UWG feiert Geburtstag

Am 20 Juli feierte die Unabhängige Wählergemeinschaft Selm Geburtstag.
Genau vor 20 Jahren am 20.7.1984 fand in der Remise von Sophie und Gilbert Pink die Gründungsversammlung der UWG Selm e.V. statt.
Die RN vom 24.7.84 schrieben dazu:
"In wildromantischer Umgebung, in Nachbarschaft zu Netteberge, unterschrieben die Gründungsmitglieder die Satzung der Unabhängigen Wählergemeinschaft (UWG)...Die UWG Selm will im Rat der Stadt für alle Bürger sprechen, die sich von CDU und SPD nicht mehr vertreten fühlen."
Am 2. August stellten sich dann die Kandidaten der UWG dem Fotografen:

UWG Gründer 1984

"Und sie tanzten nur einen Sommer" wurde die UWG bei Gründung belächelt!

Mit dem klassischen Wahlplakat "Neue Leute braucht die Stadt" kam dann am Wahlsonntag, dem 30. September 1984 die faustdicke Überraschung: Die UWG war mit 4 Sitzen im Rat der Stadt Selm vertreten (CDU 18 Sitze, SPD 17 Sitze).Der unerbetene Neuling ist inzwischen 20 Jahre dabei, wird ernst genommen und akzeptiert.

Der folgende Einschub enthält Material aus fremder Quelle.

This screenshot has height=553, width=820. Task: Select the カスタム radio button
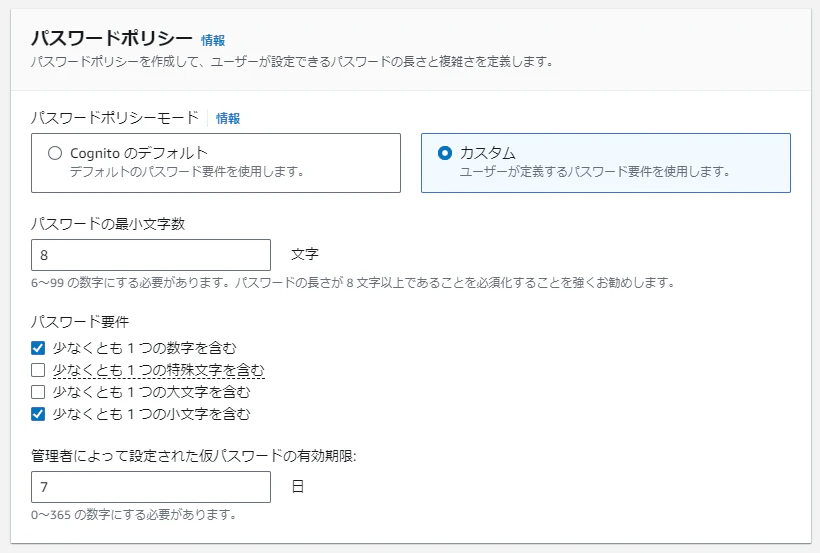pyautogui.click(x=445, y=153)
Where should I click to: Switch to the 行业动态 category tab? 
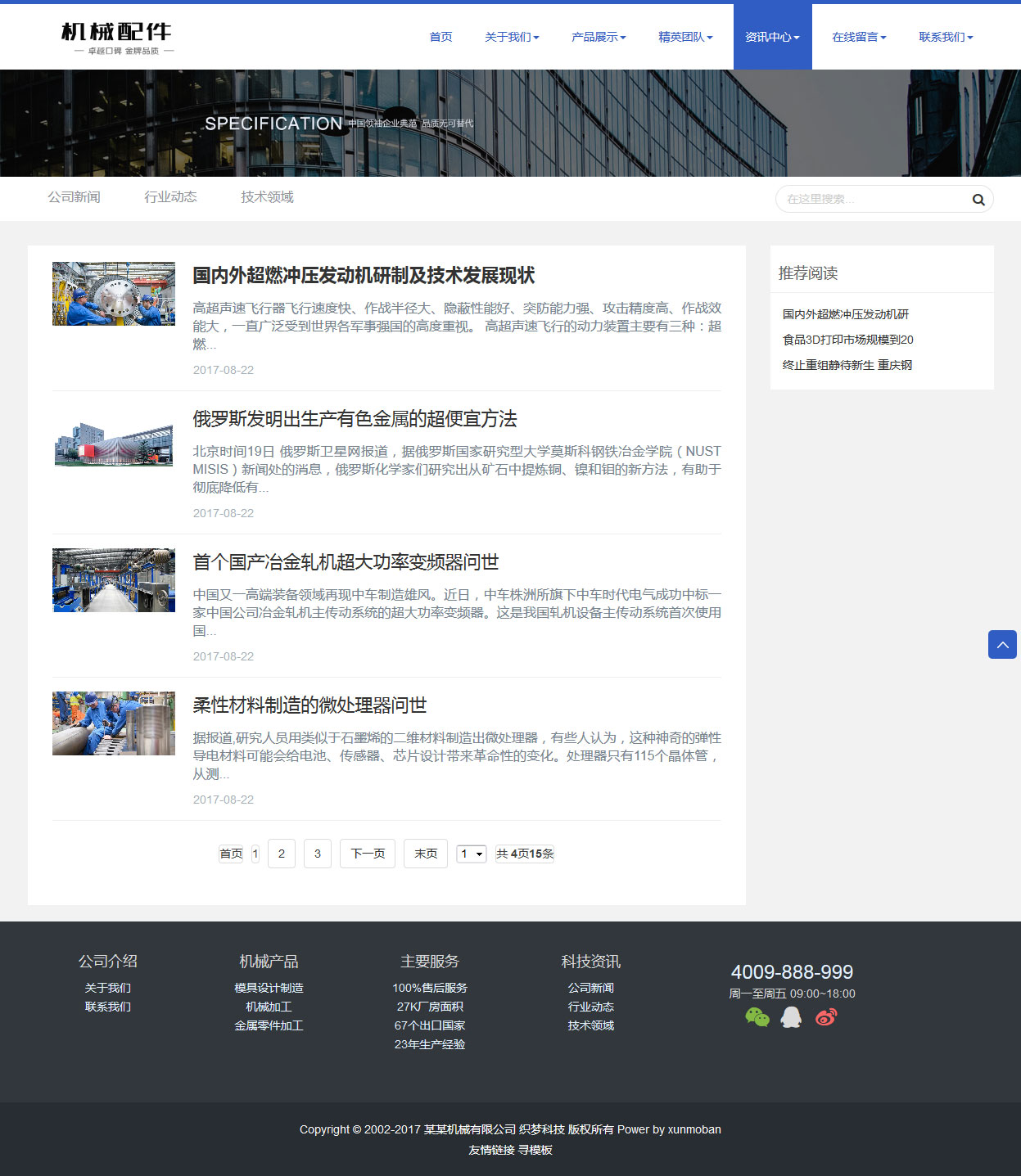170,197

Wir beherrschen das Geschäft!
Vorangegangen schauten die altgedienten Ratsmitglieder erst einmal mit einer Mischung aus Skepsis und Spott, manchmal auch mit unverhohlener Abneigung auf den Neuling UWG herab.

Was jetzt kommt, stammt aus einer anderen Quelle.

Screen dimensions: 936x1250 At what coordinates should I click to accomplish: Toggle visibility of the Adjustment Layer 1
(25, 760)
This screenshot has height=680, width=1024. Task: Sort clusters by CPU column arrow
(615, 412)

In einer Art Antragsrecycling sind viele unserer Ideen und Konzepte, sei es in der Frauen-, Familien-, Umwelt-, Verkehrs- oder Sozialpolitik längst Realität geworden. Manchmal kam unser Antrag nach einer gewissen Schamfrist als der der Verwaltung wieder auf die Tagesordnung, manchmal brachten ihn, zurechtgestutzt und für die eigenen Zwecke umgedeutet, CDU oder SPD wieder ein. Für uns kein Themenklau, zeugt es doch von der Richtigkeit unserer Anliegen.
Wir mußten feststellen, dass die ergebnisoffene, politische Sachdiskussion im Rat die große Ausnahme ist. Wenn dort formal entschieden wird, sind die Würfel meist längst gefallen: In den Fraktionssitzungen von CDU und SPD. Das hat sich bis heute nicht geändert: Im Gegenteil bei der jetzigen absoluten Mehrheit der CDU gilt das mehr als 1984. Im Rat werden nur noch Fensterreden für die Presse gehalten.
Der Alltag im Rat wird darüberhinaus bestimmt von der Verwaltung, es gibt Tischvorlagen, Dringlichkeitsentscheidungen und mündliche Berichte. Dagegen hilft nur Widerstand in der Sitzung und anschließend der Weg in die Öffentlichkeit. Die Bürger sollen wissen, wie in ihrem Rat mit wichtigen Belangen umgegangen wird.
Die lokale Presse hat uns in all den Jahren fair behandelt und uns in diesem "Informationsdienst" unterstützt. Es gab keine "unterbliebenen Nachrichten" und keine Zensur.
Die UWG ist seit 20 Jahren offen für neue, gute konstruktive Ideen. Gerade bei den Problemen vor Ort ist Dynamik und Kreativität gefordert. Dies unterscheidet uns ganz wesentlich von unseren beiden Mitkonkurrenten der Kommunalwahl 2004 CDU und SPD. Die Parteien betonen zwar immer wider über ihre Parteigrenzen hinweg offen zu sein, aber letztlich müssen sie doch ihrer Parteilinie treu bleiben und sind somit der allgemeinen Parteiverdrossenheit ergeben.
Die Wahl unserer Plakate für die Kommunalwahl fiel uns deshalb nicht schwer:
Unser Bürgermeisterkandidat Dr. Hubert Seier wird dabei vorgestellt und, da waren wir uns alle einig:

Die haben fertig, steht da auf schwarzem Grund mit roter Schrift!